That ten-year figure in the quote is important. My father used to say he could set his watch by the ten year construction cycle, because he got laid off every ten years. We had a construction crash in 2009, which was blamed on the mortgage backed securities bubble, a construction crash in 1999 which was blamed on the dot com bubble, and a construction crash in 1990 which was blamed on the S&L Crisis. But they always happen around ten years apart, plus or minus a year. We were due for one in 2020 and everyone in the industry knew it. I thought 2020 was going to be awful. Turns out it was awful for everyone but us.
When Covid-19 hit and we had our great self-imposed recession, the government reacted by printing 25% of the entire United States money supply in one year. They handed a fair chunk of that out to the people hiding under their beds afraid of germs, who in turn used it to pay off their credit cards.
No surprise there. That’s what the banks did with the 2008 bailout – they cleared their balance sheets instead of giving out loans to people. This time around the people cleared their balance sheets, sticking the banks with cash they didn’t want because banks aren’t in the business of holding cash, they’re in the business of making interest on loans. With the threat of inflation rising, and no consumers to loan the money to on the retail side, they threw it into something “real.” Real estate. New mortgages and land development.
2020 was supposed to be the crash year, and instead it turned into the best year for land development in the history of land development, except one, 2021. I worked until midnight at least three days a week all 2021 to stay on top of the construction projects. Part of it was people fleeing cities. Part was people stuck at home renovating their houses. Part was the entire economy turning into Amazon Bait. I cannot tell you how many light industrial cross dock facilities I’ve been involved with the past two years. But all of that is gasoline on the fire, and it’s all about to crash two years later than it should have.
Signs From the Inside
As the above cycle matures, certain things start to happen, from the perspective of a civil engineer in land development. Your clients start out very professional, but over time more rookies get into the game. Over time your Accounts Receivable (“AR”) Aging starts to get longer and longer, as developers become cash stretched or their investors start to get sketchy. Over time the projects get more and more speculative and have more and more changes midstream due to the demands of different financiers. Over time the sites you’re developing are more and more constrained. Eventually half the projects you’re looking at are by rookies with high demands and no cash trying to develop land on wetlands in floodplains with environmental constraints they don’t understand, pulling loans on projects that are doomed because they don’t realize that’s a dumb idea.
All of this is transpiring now in the development market, at a peak that’s peaking two years later than the apparent peak should have been, as the stimulus money that propped the whole house of cards up is finally drying up. The supply chain issues, and the international grain shortage, and the international oil shortage, and domestic gas prices, and the war in Ukraine, and the inflationary pressures from not only the 2020 money printing press insanity but also the lockdowns, are purely additional environmental factors. This would have happened anyway, so to imagine it won’t happen now boggles my mind.
I think land development crashes no later than fourth quarter of 2022. It may happen as soon as the summer. I think it will probably be the canary in the coal mine for the overall recession that Deutsche Bank predicts for 2023. I think the predictions that the recession will be “shallow” are not rooted in an understanding of what’s happening in certain market sectors, construction among those.
I think I’m going to end up with a lot more free time later this year, and will be able to write a lot more articles. It’s going to be very unprofitable, but after the last two years I could use the break.

• **TASKS FOR THIS EXERCISE**
a. In the text on the construction cycle, what share of the entire United States money supply did the government print in one year after Covid-19 hit?
b. Retype the part of the text on the construction cycle starting with "I think I’m" and going on through "use the break.".
The material that comes next has no connection to the text on the construction cycle.

• **SOURCE MATERIAL**
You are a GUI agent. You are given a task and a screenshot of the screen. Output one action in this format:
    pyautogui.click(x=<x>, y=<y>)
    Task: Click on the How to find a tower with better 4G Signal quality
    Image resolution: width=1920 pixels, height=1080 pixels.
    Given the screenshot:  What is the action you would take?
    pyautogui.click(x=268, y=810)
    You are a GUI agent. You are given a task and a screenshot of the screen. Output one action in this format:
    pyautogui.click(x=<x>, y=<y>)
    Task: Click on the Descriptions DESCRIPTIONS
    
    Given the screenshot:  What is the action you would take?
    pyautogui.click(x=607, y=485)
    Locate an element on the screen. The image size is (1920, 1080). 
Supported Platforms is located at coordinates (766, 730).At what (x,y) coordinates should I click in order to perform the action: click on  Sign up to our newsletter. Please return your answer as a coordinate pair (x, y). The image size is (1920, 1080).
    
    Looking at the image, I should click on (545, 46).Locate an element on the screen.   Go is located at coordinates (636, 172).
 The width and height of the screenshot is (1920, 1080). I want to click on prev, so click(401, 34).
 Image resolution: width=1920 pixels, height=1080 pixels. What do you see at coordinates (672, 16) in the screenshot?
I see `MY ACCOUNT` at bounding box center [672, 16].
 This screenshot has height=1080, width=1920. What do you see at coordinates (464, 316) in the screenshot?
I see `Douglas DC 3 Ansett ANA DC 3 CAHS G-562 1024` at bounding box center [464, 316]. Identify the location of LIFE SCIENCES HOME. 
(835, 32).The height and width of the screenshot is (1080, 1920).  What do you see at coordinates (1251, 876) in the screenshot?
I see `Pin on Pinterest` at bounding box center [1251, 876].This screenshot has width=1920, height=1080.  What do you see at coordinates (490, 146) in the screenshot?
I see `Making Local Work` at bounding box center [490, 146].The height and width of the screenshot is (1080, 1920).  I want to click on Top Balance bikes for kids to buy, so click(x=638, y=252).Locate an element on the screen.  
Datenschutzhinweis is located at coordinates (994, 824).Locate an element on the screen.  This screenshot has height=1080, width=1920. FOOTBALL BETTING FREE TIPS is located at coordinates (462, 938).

• **ANSWERS TO THE EXERCISES**
a. 25%

b.
I think I’m going to end up with a lot more free time later this year, and will be able to write a lot more articles. It’s going to be very unprofitable, but after the last two years I could use the break.